Though the economy continues to recover after the savage second wave of Covid-19 infection, economists have pointed out that consumption in the near term would be impacted by three important factors, all outcomes of the killer infection that has taken about 4.05 lakh lives so far. “The trifecta of job/income losses and higher healthcare expenses, conscious build-up of precautionary savings and elevated inflation/inflation expectations, will have a marked role to play on near term consumption,” said Yuvika Singhal, economist at QuantEco, a research agency that tracks the economy closely.
The agency had earlier predicted that a U-shaped recovery will prolong the pains at the bottom of the curve and the second wave belied expectations of a V-shaped recovery that many policymakers had hoped for towards the beginning of the year.
Incidentally, the Centre for Monitoring Indian Economy (CMIE) has indicated a very gradual reduction in the 30-day moving average of unemployment rate even as it returned to the single-digit territory after a gap of a few weeks.
According to CMIE estimates, as many as 2.27 crore jobs were lost in April and May, the two worst months of the second wave of the infection.
“If we consider the second wave of Covid-19 to have begun in April 2021 then the fall incurred during this wave was of the order of 22.7 million. Of this, 7.4 million jobs were lost in April and 15.3 million in May. June recovered just about a third of this cumulative fall,” said CMIE in its employment report in July.
A consumer confidence survey released by the Reserve Bank of India in early June showed that the ‘current situation index’ fell to 48.5 in May. Incidentally, in that index 100 is the score that marks the dividing line between optimism and pessimism.
The ‘Future Expectations Index’ as measured by the central bank survey also dipped to 96.4 which was supposed to be very low. (Data is available since 2012) The significance: Indians did not feel so uncertain about the future earlier.
“Evidence of delaying gratification is rife in the economy.
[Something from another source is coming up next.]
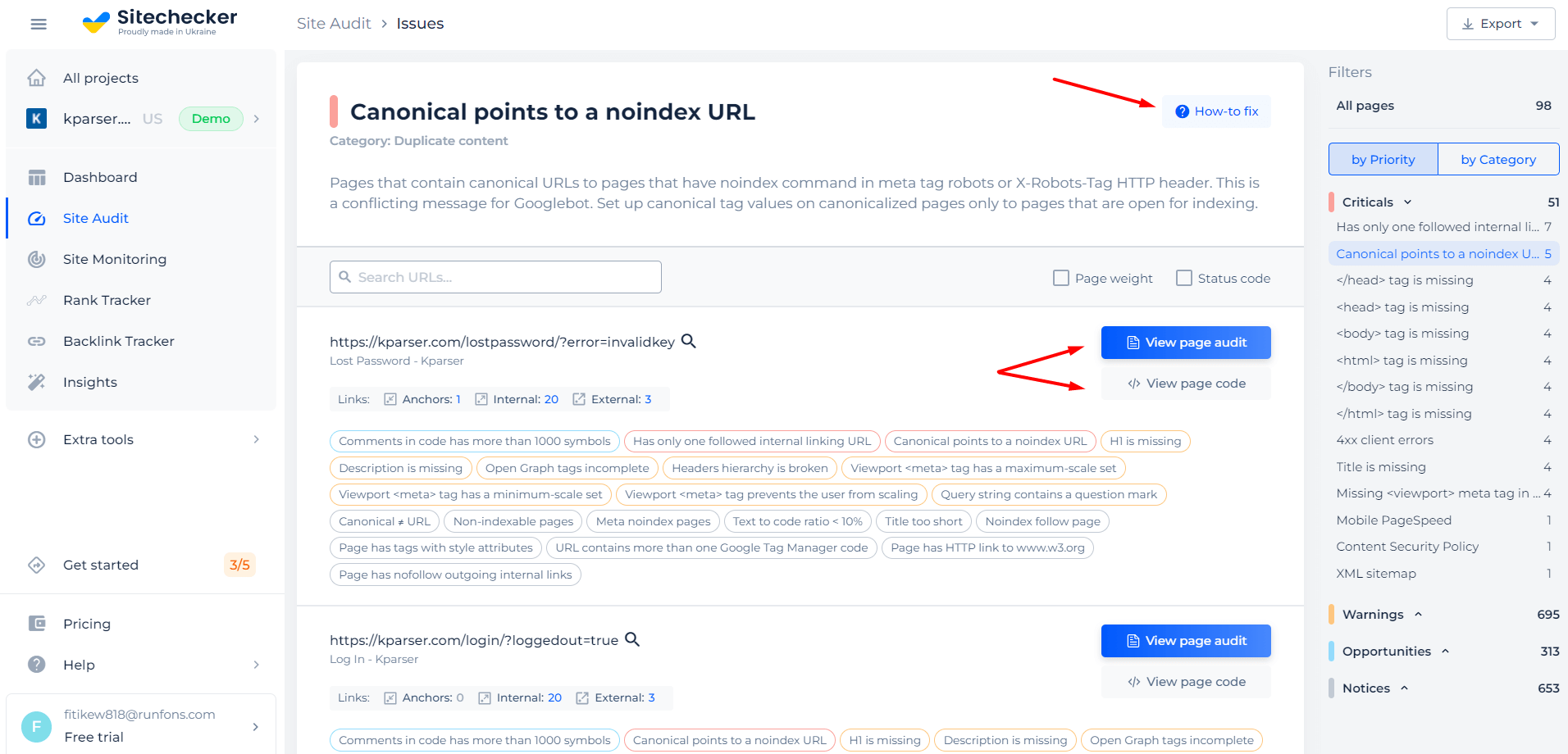Click magnifier icon beside lostpassword URL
This is reflected adequately in the very modest sales figures of automobiles and similar high-end consumer goods (and not so much in lower-level mass consumption patterns). The fear of a probable third wave is likely to keep consumption trends subdued for the time being,” said Nilanjan Dey, director, Wishlist Capital Advisors.
Dey said that savings and investments, too, will be affected, especially given the fact that inflation, driven by higher fuel prices, is accelerating.
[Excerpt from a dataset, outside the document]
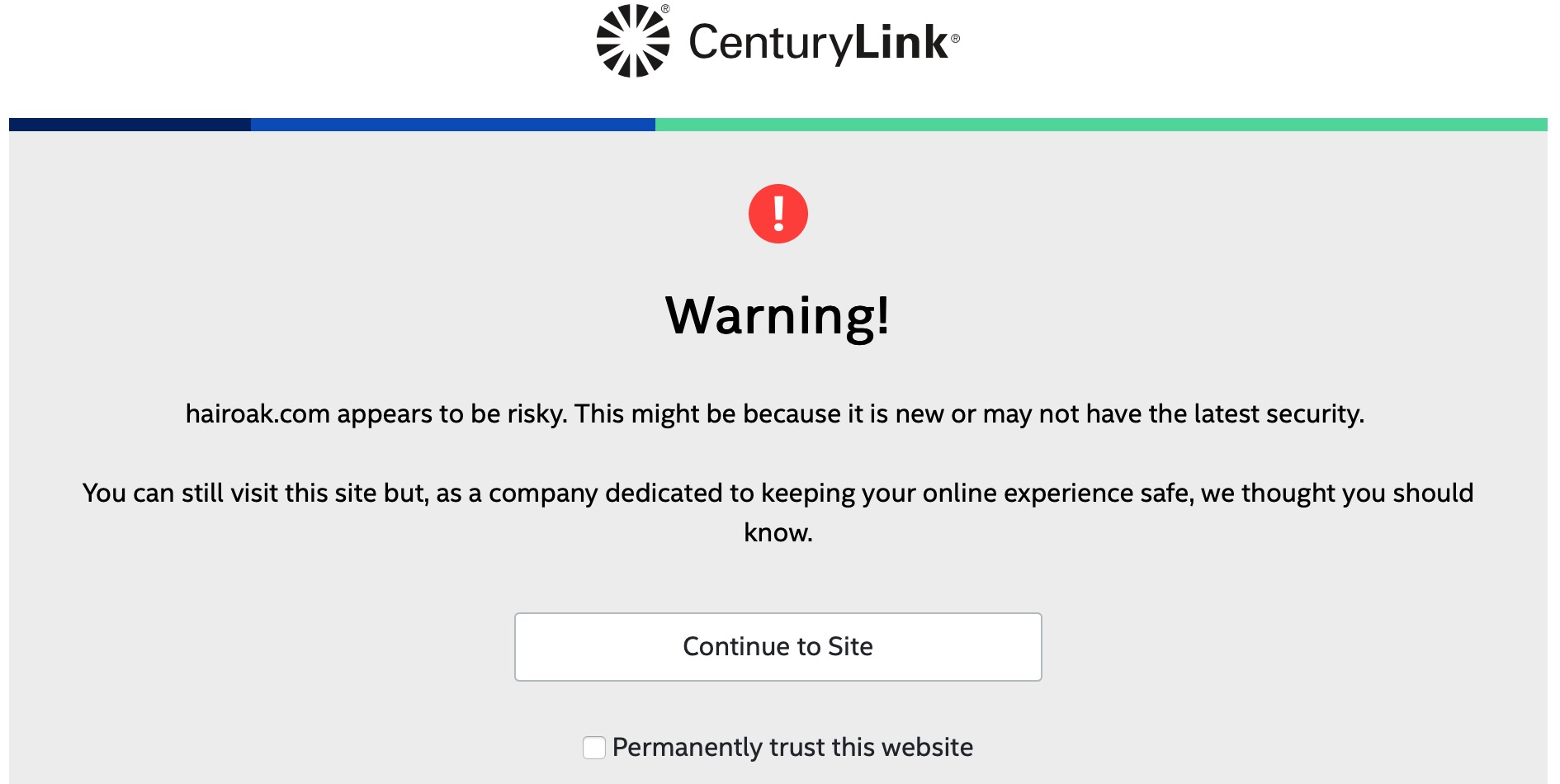Click the hairoak.com domain name text
1560x784 pixels.
coord(258,413)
“The figures to watch out for are those of retail/household savings and investments in the next 2-3 quarters,” added Dey.
For the week ending July 4, economic activity continued to expand for the seventh week but its momentum continued to slow, showed the Daily Activity and Recovery Tracker Index of QuantEco.
The report also said that among the indicators, the slowest recovery was in the online restaurant searches. However, generation of electricity recorded a quick turnaround compared to pre-second wave peaks.
Rail freight was in its third consecutive week of deceleration after remaining fairly resilient over April and May 2021.
The research agency also observed fatigue in the pace of recovery in Google Mobility and Apple driving trends.